Abstract

Objective assessment of diabetes knowledge is essential to providing effective diabetes education. There is currently no such resource or instrument designed for pediatric clinical use and validated in the target population. We developed and validated the Knowledge Assessment in T1D (KAT-1) for this purpose. The KAT-1 has a total of 109 multiple choice items divided into 11 subscales designed to be taken individually. Following a pilot study to optimize the KAT-1, a validation study was performed with 200 participants (60% privately insured; 70% female; mean child A1c 8.2%; 10% African American, 11% Hispanic), including 50 parents of children with T1D <10 years; 50 parents of children with T1D ages 11-15 years; 50 adolescents with T1D ages 11-15 years; and fifty 16-21 year olds with T1D. All completed the KAT-1, Diabetes Knowledge Test 2 (DKT2), and a demographic survey. SPSS was used to evaluate the results. The complete KAT-1 scale demonstrated strong internal consistency (Cronbach’s α = 0.92, mean score 84.6, SD = 16.1).

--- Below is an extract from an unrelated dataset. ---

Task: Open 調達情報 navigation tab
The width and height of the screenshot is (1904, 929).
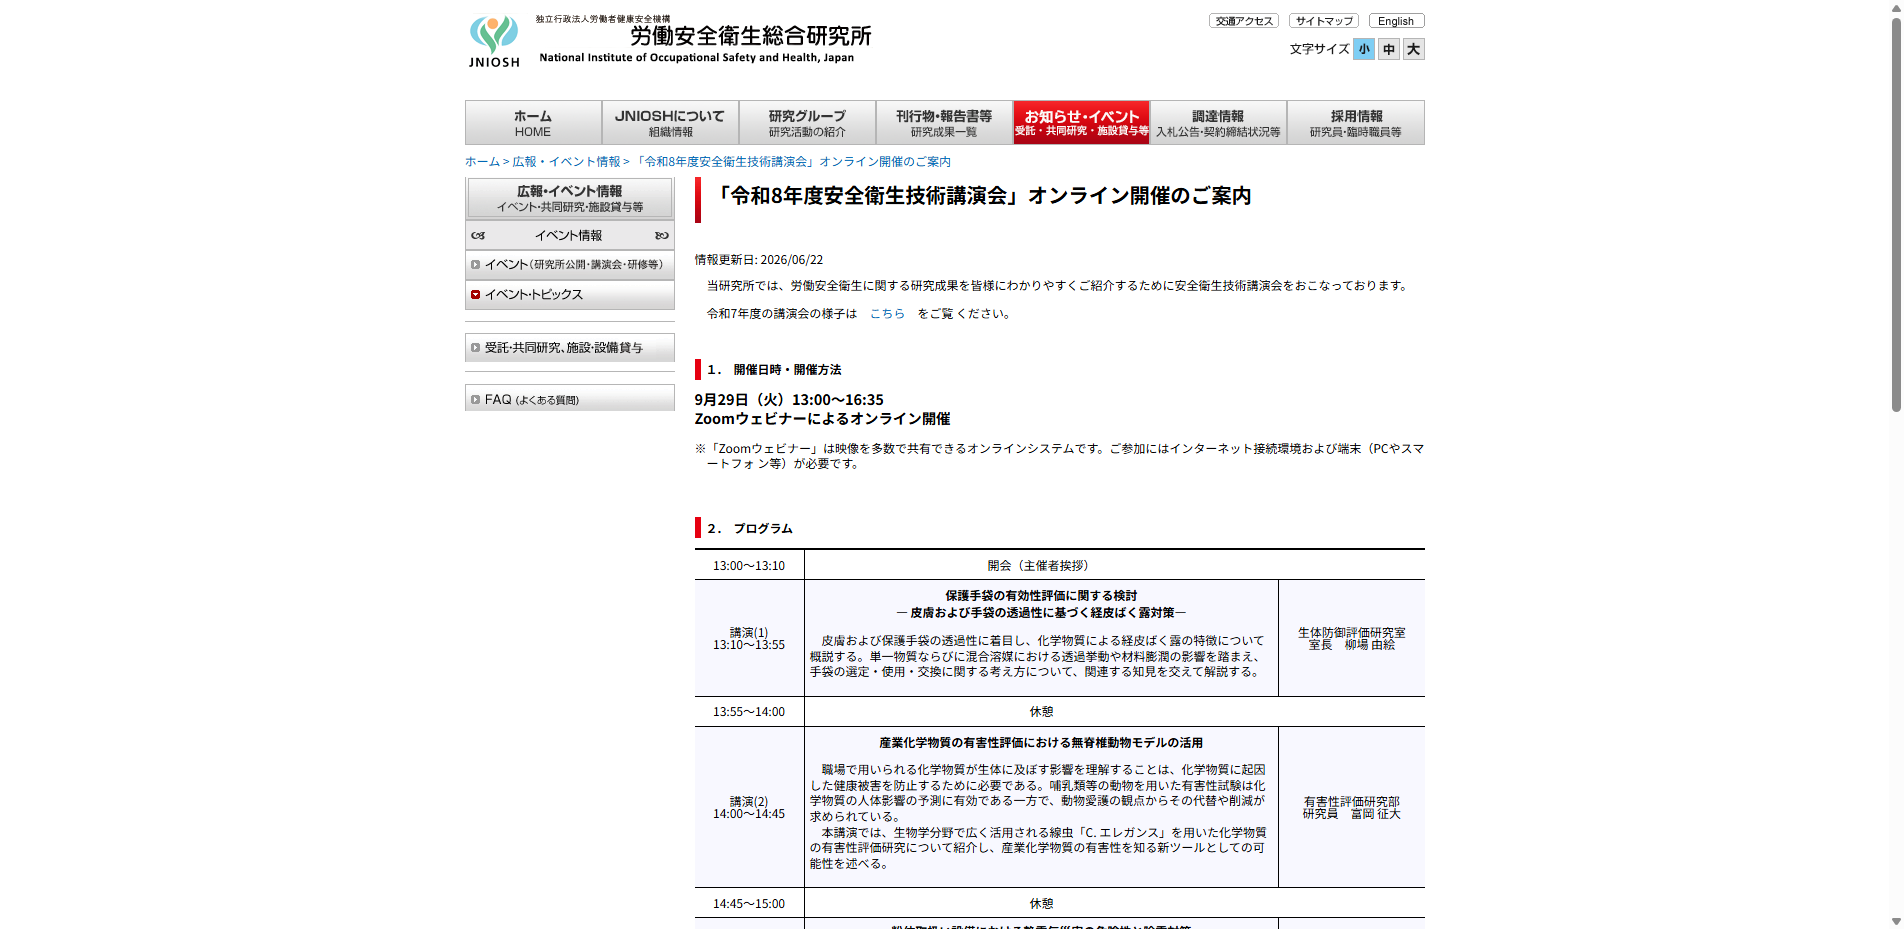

Nine of the 11 topical subscales demonstrated strong internal consistency and each took <5 minutes to complete: Supplies/Insurance (α = 0.82, mean time = 2.3 minutes, 9 questions), Hypoglycemia (α = 0.57, time = 3.1 minutes, 8Q), Sick Days/Ketones (α = 0.73, time = 3.2 minutes, 11Q), Basic Management (α = 0.63, time = 3.7 minutes, 13Q), Insulin (α = 0.67, time = 1.7 minutes, 12Q), Pathophysiology (α = 0.66, time = 4.1 minutes, 10Q), Technology/Devices (α = 0.86, time = 2.1 minutes, 15Q), Nutrition (α = 0.51, time = 2 minutes, 7Q), and Diabetes at School (α = 0.52, time = 4.3 minutes, 9Q). Subscale scores were positively correlated with one another. Total scores were positively correlated with the DKT2 and negatively correlated with the child’s reported A1c. All correlations were significant. The validated KAT-1 facilitates objective and expedient assessment of T1D knowledge. Its subscales will be integrated into the EHR as patient-facing surveys to quickly identify individual learning needs and allow for targeted T1D education. Disclosure A. Albanese-O'Neill: None. J.W. MacInnes: None. N.T. Thomas: None. M.J. Haller: Advisory Panel; Self; Pancreum, SAB Biotherapeutics. D. Schatz: None. J. Silverstein: None. J. Adams: None. R. Oyetoro: None. B.A. Kershaw: None. K. Anderson: None. A. Bernier: None.